◆ **Exercise passage**:
--- START ---

But what is the status of Darwinian evolution here? While later evolutionary thinkers such as Sewall Wright utilized statistical methods he also advocated (against the more mechanical view of R.A. Fisher) against a dynamic understanding of fitness where part of the function of fitness isn’t only to adapt to a static environment but for adaptation to change the environment (thereby making static understandings of fitness inadequate) based in part on an emphasis on genetic drift and bottlenecks in the evolutionary landscape.
It was Wright’s rival Fisher who more Darwinians globed on to as he, and his predecessors Galton, Pearson, and Weldon (all avid eugenicists though some Mendelians were as well such as Davenport), saw the data as confirming natural selection rather than complicating it via a dimensionalization into landscapes and pathways (perhaps carried to its extreme form wit CD Waddington and Rene Thom later in the 1970s). Thus the mechanization of selection only later comes to be synthesized with Mendelian genetics but in way that emphasizes the possibility of biological laws rather than a dynamics which might suggest a different set of epistemological theories.
But often Darwin is treated as doing more harm than simply leaving space for racist interpretations. Tarizzo in his Life: A Modern Invention attempts to extend Foucault’s critique of biopolitics to Darwin and Darwinian evolution. Tarizzo accuses Darwin of constructing a metaphysics of life and of race rather than merely introducing a different epistemological model for the biological sciences.

--- END ---

◆ **What to produce**: Continue the passage on Darwinian evolution from its last sentence. The records are separate material with no connection to the passage on Darwinian evolution.

◆ **Dataset extract**:

--- START ---

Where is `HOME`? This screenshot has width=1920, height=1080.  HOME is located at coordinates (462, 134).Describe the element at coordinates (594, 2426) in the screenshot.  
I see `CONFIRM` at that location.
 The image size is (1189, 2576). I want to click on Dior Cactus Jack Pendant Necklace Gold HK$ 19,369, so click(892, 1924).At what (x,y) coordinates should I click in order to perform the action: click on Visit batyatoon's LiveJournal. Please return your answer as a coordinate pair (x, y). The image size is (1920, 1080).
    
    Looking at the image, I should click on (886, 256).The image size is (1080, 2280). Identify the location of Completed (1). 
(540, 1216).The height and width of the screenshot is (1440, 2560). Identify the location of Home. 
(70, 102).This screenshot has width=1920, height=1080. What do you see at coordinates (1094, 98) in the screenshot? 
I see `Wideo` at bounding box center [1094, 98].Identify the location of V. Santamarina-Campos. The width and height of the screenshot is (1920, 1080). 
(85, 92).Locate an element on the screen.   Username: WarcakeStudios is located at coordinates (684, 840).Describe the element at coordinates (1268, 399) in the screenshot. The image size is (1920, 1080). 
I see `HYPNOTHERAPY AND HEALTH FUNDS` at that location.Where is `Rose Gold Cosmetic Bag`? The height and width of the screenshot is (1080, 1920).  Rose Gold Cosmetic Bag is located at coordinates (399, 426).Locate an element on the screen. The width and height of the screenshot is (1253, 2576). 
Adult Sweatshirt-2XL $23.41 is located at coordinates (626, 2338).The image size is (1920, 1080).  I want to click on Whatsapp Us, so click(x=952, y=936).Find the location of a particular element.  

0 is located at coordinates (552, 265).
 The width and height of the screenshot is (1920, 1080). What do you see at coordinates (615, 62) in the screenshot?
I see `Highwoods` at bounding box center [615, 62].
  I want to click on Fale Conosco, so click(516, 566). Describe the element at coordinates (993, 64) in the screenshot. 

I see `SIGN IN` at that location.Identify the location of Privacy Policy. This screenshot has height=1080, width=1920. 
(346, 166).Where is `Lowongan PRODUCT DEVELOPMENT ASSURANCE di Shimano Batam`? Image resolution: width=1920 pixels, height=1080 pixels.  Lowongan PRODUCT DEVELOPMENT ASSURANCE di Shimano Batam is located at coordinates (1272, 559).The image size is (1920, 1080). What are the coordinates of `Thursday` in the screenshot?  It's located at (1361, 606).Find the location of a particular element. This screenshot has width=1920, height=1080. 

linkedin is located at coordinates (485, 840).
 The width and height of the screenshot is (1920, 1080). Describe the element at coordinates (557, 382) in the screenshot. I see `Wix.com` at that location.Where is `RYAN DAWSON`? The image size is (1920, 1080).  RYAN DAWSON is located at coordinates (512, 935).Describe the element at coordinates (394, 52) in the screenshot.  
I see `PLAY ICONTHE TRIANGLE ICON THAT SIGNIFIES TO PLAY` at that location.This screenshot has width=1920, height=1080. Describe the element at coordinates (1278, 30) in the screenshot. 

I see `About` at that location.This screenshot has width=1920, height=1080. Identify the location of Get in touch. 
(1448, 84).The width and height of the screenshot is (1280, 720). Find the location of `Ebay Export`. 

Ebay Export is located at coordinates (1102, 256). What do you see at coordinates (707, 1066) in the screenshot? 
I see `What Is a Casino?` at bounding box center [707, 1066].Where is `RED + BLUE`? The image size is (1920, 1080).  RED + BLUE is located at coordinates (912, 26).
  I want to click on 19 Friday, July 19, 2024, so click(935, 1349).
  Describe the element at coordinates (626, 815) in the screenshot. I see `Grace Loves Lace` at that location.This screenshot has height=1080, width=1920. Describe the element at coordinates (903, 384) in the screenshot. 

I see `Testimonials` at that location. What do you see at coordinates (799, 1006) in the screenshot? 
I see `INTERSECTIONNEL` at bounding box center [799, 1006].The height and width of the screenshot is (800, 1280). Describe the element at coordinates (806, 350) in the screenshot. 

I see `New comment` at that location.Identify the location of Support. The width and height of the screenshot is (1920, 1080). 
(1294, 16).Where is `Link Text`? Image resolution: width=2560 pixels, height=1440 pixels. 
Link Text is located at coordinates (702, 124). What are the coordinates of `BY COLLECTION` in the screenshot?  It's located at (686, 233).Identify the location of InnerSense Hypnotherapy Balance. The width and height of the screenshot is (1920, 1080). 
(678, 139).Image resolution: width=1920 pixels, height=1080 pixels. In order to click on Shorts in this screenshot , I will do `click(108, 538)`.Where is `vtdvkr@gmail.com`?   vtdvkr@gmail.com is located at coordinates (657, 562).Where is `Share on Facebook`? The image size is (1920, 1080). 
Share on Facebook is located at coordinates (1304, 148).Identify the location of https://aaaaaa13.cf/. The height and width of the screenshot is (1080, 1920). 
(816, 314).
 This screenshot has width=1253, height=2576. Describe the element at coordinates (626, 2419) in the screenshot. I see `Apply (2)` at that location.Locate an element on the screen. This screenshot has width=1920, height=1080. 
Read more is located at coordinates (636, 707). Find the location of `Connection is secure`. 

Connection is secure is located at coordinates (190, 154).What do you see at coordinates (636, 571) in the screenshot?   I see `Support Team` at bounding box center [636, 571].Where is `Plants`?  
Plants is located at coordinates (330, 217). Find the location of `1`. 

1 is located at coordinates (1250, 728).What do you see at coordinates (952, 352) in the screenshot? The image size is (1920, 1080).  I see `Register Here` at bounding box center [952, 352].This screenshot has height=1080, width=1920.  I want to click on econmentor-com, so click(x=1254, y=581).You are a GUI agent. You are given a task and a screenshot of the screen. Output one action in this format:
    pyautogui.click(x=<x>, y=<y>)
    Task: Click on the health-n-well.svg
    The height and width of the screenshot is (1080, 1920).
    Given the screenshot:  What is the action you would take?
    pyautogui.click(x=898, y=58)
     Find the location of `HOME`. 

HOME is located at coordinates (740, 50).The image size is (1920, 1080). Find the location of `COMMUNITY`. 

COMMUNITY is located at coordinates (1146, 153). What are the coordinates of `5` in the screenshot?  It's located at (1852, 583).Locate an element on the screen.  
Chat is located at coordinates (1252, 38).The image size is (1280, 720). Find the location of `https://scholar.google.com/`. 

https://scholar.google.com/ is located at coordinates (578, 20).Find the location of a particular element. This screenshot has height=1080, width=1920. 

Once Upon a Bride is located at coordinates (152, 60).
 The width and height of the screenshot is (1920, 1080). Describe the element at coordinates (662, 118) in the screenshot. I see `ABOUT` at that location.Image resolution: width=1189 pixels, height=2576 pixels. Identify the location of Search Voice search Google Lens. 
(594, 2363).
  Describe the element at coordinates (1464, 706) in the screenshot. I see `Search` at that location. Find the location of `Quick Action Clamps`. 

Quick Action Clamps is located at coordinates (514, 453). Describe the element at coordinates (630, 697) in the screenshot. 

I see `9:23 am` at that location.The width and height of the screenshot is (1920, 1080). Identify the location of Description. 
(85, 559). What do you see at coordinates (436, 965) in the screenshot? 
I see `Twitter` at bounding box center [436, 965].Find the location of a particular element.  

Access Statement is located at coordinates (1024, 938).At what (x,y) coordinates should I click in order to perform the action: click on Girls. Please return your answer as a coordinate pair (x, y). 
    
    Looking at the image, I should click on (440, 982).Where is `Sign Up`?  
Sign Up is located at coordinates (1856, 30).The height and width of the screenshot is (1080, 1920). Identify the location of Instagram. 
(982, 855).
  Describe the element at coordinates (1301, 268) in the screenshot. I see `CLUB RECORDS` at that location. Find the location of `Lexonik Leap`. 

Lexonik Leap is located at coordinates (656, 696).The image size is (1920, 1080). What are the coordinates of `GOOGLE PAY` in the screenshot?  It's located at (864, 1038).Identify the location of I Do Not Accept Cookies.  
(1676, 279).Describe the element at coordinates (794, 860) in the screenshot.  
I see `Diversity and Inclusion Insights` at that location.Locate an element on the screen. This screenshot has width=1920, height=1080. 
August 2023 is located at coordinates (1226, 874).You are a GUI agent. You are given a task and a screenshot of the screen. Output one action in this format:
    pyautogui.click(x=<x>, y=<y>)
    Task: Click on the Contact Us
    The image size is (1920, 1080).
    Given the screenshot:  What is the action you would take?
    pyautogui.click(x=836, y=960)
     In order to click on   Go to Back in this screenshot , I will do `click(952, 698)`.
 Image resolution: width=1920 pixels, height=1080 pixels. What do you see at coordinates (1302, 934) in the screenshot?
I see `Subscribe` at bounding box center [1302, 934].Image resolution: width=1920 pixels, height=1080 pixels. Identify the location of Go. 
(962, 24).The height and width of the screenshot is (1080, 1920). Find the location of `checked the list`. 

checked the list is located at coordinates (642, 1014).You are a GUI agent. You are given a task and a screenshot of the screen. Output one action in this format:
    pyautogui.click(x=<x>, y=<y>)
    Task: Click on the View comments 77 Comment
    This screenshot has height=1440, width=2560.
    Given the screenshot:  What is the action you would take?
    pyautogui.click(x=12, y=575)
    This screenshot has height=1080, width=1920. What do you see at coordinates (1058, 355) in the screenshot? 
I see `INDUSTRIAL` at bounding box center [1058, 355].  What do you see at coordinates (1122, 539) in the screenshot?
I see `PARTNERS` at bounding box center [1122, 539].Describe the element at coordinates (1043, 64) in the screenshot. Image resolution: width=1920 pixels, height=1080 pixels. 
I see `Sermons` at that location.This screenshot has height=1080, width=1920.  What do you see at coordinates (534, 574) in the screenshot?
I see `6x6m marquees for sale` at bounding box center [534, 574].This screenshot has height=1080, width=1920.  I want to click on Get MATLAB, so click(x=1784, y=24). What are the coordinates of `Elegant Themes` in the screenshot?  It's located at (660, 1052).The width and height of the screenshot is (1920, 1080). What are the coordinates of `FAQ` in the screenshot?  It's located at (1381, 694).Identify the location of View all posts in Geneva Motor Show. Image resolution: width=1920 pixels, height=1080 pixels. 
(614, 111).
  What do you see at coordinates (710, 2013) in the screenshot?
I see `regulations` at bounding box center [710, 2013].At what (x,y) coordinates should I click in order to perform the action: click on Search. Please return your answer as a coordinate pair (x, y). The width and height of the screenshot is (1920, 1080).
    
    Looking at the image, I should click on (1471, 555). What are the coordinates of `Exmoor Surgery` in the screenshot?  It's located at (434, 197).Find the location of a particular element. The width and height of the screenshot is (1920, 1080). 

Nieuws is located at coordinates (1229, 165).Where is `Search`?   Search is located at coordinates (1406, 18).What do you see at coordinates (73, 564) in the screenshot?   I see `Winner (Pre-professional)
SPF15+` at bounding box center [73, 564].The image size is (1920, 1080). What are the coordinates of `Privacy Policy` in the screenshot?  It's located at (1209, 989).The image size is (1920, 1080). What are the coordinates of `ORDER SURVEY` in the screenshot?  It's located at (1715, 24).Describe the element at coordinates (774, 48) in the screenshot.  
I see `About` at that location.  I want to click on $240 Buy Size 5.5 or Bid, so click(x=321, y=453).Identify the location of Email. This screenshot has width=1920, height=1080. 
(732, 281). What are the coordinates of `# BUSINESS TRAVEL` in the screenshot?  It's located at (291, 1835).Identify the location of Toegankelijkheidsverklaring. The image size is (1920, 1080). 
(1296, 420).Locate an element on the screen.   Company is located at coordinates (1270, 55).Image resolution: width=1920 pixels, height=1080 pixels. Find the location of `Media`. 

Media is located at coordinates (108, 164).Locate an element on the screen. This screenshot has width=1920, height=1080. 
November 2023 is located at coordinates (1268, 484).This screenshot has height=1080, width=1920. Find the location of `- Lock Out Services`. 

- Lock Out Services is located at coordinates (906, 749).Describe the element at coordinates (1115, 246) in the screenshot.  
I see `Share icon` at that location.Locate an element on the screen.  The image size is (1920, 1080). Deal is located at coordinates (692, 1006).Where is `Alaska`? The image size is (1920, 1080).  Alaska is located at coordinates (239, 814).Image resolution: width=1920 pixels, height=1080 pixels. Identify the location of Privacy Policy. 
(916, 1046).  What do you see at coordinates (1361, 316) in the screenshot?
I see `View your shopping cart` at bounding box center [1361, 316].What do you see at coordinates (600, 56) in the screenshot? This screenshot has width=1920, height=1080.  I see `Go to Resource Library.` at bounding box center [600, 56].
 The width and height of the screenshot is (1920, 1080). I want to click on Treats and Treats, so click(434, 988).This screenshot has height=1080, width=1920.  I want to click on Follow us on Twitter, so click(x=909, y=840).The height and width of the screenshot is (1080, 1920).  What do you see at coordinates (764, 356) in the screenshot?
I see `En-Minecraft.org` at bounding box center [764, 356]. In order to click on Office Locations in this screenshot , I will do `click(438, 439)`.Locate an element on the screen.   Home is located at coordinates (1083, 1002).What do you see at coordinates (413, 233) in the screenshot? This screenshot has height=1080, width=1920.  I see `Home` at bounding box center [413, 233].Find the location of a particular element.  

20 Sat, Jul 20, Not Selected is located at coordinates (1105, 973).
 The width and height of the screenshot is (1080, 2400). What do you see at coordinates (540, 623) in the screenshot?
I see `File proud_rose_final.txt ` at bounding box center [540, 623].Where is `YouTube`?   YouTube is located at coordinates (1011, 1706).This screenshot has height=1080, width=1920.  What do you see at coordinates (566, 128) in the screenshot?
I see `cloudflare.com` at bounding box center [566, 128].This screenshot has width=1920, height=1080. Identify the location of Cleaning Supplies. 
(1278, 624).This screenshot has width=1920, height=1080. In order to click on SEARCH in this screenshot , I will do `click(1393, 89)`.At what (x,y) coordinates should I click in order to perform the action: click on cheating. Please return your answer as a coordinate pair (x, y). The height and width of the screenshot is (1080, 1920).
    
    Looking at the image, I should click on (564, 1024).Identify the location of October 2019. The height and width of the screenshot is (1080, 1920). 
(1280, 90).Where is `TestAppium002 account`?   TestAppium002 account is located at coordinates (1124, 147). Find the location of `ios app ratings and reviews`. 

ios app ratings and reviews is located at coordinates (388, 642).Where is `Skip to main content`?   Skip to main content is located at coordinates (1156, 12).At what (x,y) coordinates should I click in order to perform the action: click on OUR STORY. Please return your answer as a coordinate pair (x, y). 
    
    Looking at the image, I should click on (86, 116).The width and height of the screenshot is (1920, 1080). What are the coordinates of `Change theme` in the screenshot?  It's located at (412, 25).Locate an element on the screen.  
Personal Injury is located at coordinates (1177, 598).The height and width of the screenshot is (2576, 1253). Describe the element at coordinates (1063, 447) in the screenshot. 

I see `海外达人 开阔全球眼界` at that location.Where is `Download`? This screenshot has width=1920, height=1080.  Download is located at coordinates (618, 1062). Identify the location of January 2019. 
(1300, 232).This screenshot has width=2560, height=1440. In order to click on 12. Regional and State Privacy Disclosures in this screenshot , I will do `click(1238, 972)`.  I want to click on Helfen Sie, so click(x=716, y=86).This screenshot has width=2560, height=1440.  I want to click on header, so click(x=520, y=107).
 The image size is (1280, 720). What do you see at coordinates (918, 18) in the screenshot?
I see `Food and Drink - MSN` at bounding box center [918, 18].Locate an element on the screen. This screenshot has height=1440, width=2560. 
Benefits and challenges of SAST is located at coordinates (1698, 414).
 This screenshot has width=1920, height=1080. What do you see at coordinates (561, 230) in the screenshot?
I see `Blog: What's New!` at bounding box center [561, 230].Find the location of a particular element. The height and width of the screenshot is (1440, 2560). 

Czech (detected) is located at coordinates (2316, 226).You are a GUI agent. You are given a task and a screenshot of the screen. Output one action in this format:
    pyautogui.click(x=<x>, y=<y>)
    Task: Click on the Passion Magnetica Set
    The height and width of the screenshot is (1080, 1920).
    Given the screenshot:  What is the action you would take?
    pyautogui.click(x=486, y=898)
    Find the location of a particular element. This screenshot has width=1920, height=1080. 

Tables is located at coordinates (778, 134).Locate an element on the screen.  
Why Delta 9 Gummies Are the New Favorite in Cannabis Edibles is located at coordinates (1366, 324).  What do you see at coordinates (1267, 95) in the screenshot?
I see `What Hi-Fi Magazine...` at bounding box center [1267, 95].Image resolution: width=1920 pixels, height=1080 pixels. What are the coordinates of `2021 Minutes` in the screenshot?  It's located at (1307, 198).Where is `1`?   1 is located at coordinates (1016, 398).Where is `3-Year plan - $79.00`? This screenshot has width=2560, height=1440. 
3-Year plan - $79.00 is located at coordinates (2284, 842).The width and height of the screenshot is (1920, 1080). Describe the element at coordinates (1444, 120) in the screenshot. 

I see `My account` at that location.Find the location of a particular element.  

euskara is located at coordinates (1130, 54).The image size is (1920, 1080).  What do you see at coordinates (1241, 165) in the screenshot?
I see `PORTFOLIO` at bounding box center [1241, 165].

--- END ---

◆ **Response to this task**:
This speaks to the repeated mismatch between philosophy of biology/philosophy of science and continental philosophy and continental philosophy of science. No doubt this is due in part to the disappearance (at least explicitly) of philosophy in the sciences (according to the analytic picture) and the binding of rationality and science to the political disasters of the 20th century according to the continental portrait. This results not only in a metaphysical of biology on the side of the continental critiques but also ignores the late 19th and early 20th century developments in biology. Also, in attaching biology to an Adornian view of science (as evil instrumental rationality) it also erases the critiques of mechanism and rationalism from within biology (especially the reductionism that often accompanies using physics as the ultimate ground of all other sciences and of philosophy of science).